— YOUR INSTRUCTIONS —
Go to the line in the entries below that holds "Japan Uniform (336, 2392)" and repeat exactly from there through the line that holds "Extreme Pumping (527, 2326)", inclusive.

== Segment start ==

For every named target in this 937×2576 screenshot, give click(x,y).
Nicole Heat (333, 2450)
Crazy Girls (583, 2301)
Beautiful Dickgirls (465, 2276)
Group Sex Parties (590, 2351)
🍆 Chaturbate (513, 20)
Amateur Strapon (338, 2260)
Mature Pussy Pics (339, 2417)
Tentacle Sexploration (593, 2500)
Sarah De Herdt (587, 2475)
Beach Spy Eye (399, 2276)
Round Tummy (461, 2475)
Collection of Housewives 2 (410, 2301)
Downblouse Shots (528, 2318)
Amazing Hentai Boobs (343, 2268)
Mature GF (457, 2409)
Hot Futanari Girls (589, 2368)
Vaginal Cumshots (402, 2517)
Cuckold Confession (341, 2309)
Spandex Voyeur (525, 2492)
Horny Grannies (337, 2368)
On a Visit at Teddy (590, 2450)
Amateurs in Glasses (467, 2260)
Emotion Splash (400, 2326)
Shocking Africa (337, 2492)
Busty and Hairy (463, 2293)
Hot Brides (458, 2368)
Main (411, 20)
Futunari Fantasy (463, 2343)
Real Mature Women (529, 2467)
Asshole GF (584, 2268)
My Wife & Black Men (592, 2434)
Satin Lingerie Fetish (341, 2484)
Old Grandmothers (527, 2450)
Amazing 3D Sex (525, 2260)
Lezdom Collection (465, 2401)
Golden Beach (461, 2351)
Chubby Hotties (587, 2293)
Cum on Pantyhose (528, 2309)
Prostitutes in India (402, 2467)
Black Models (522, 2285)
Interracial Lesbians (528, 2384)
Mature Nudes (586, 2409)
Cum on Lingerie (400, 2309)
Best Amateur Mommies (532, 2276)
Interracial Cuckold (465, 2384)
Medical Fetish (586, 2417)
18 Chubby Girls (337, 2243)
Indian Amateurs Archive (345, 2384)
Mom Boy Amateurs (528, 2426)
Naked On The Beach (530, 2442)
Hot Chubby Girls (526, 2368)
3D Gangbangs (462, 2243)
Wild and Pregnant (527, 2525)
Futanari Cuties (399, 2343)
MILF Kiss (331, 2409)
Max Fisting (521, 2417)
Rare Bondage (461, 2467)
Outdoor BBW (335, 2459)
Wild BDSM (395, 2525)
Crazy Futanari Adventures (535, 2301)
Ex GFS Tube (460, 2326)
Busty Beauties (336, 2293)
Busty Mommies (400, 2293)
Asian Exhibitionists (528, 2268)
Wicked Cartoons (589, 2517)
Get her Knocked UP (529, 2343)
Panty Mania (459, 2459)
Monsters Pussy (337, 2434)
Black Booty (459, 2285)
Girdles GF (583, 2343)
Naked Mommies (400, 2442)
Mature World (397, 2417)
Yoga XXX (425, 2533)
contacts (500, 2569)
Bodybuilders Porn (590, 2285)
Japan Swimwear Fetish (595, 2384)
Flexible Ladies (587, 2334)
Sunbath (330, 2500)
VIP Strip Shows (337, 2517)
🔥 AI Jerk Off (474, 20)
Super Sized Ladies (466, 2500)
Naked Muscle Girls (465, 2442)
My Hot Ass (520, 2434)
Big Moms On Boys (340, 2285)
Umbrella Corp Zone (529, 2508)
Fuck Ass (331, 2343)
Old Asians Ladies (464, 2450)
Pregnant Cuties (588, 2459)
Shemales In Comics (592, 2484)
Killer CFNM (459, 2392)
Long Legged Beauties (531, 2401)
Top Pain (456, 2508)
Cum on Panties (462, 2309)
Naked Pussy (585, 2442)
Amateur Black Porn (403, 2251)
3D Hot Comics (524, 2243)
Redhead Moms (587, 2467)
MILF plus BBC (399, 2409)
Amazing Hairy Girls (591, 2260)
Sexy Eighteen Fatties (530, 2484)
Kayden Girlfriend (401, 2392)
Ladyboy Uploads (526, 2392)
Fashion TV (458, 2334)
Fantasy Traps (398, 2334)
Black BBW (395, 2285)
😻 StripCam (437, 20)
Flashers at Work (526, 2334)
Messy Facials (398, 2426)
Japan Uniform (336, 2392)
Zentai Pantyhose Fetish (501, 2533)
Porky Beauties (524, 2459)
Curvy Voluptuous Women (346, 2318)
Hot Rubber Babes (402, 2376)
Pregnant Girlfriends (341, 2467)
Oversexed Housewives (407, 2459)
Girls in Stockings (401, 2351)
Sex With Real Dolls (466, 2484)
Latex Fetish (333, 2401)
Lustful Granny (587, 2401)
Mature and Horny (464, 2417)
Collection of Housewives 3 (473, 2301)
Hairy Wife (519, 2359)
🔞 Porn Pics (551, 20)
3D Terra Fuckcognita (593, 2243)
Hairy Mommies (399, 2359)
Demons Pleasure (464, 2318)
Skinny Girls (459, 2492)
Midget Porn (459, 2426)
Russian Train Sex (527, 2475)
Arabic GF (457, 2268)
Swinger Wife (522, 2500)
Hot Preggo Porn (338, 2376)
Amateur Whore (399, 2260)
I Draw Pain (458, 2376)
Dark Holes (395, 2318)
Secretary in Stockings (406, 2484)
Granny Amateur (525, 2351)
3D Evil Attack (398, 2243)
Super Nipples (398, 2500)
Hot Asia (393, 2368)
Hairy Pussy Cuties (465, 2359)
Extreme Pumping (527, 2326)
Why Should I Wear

== Segment end ==

— RESPONSE AREA —
Japan Uniform (336, 2392)
Zentai Pantyhose Fetish (501, 2533)
Porky Beauties (524, 2459)
Curvy Voluptuous Women (346, 2318)
Hot Rubber Babes (402, 2376)
Pregnant Girlfriends (341, 2467)
Oversexed Housewives (407, 2459)
Girls in Stockings (401, 2351)
Sex With Real Dolls (466, 2484)
Latex Fetish (333, 2401)
Lustful Granny (587, 2401)
Mature and Horny (464, 2417)
Collection of Housewives 3 (473, 2301)
Hairy Wife (519, 2359)
🔞 Porn Pics (551, 20)
3D Terra Fuckcognita (593, 2243)
Hairy Mommies (399, 2359)
Demons Pleasure (464, 2318)
Skinny Girls (459, 2492)
Midget Porn (459, 2426)
Russian Train Sex (527, 2475)
Arabic GF (457, 2268)
Swinger Wife (522, 2500)
Hot Preggo Porn (338, 2376)
Amateur Whore (399, 2260)
I Draw Pain (458, 2376)
Dark Holes (395, 2318)
Secretary in Stockings (406, 2484)
Granny Amateur (525, 2351)
3D Evil Attack (398, 2243)
Super Nipples (398, 2500)
Hot Asia (393, 2368)
Hairy Pussy Cuties (465, 2359)
Extreme Pumping (527, 2326)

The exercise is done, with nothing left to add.